After a relaxing coffee break last year(between lockdowns,) we were amused to be complimented by a passer-by with the words “Nice Jag mate!”, following a busy morning’s photoshoot around Kew, West London. The admirer had mistaken the sleek Greyhound mascot on the bonnet for the Leaping Jaguar, but owner Derek diplomatically corrected the enthusiast very gently. We were not far from Lincoln’s former original Art Deco headquarters on the Great West Road (A4), opposite the famous Firestone factory buildings, both now sadly demolished, though this car even precedes the establishment of that Thirties location and also the Dagenham complex.
The Lincoln Motor Company was founded in 1917 by Henry Leland, to manufacture 6500 Liberty V12 Aero Engines for the war effort, but when the contracts ended, he was left with a large factory and machinery with a skilled workforce, but nothing for them to do.
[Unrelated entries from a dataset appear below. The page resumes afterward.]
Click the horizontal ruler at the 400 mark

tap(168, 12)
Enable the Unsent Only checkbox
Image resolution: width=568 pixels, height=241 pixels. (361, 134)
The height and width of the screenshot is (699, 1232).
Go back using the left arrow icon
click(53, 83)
Therefore, having previously created the Cadillac marque, he naturally decided on a new luxury car named after Abraham Lincoln. The first cars were produced by 1920 and were arguably the most advanced mechanically at the time and well-received, but the styling was too conservative. By 1922, the company was in financial difficulties, so his old nemesis Henry Ford seized the opportunity for a takeover, purchasing Lincoln at the receivers’ sale in February 1922 for $8 million.
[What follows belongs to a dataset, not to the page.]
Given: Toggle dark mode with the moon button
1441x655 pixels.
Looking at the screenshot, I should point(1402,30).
There is a famous picture of Leland and his son Wilfred with Henry and Edsel Ford signing the deal, and the Lelands’ look of defeat is palpable. This may well be because the roles were reversed, since in a previous joint venture the elder Leland had dispensed with Henry Ford’s services, proving the old adage about revenge. However, it was not long before relations between Ford Motor Company and the Lelands deteriorated, so on June 10, 1922, the company’s founders were forced to resign, followed by lengthy litigation; all won hands down by the lawyers and lost by the Lelands. In fairness to Ford, the Lincoln Division continued to be run as a separate entity, without any compromise in quality, but aided by financial support and sharing technology, plus also the introduction of much-improved styling.
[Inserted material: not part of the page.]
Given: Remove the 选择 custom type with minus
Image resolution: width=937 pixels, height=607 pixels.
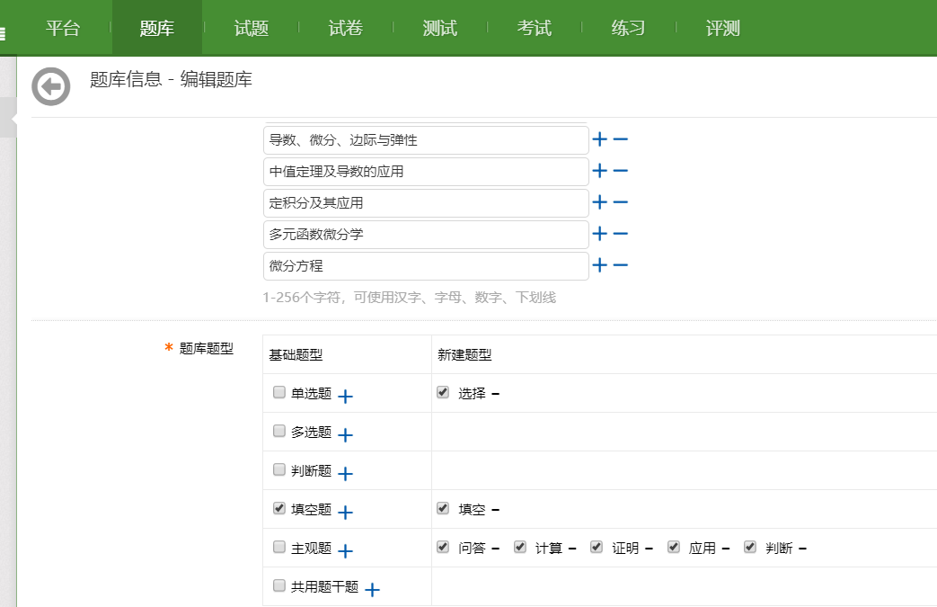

By 1930 the L model needed replacement and in 1931 the K model was introduced, with an uprated V8, replaced in 1932 by a larger V12 for the KB, which again was replaced by a smaller, more modern and efficient V12 in 1934. The Model K series remained till the end of 1939, but was made in smaller and smaller numbers, due to the enormous cost. In 1936, Ford introduced the streamlined V12 Lincoln Zephyr, which was in the medium-priced category, sharing no mechanical connection to the large Lincoln. The Zephyr went on to become the flagship Lincoln Continental from 1939. That car was inspired by a one-off model built for Edsel Ford and, of course, the marque continues to this day as a luxury car.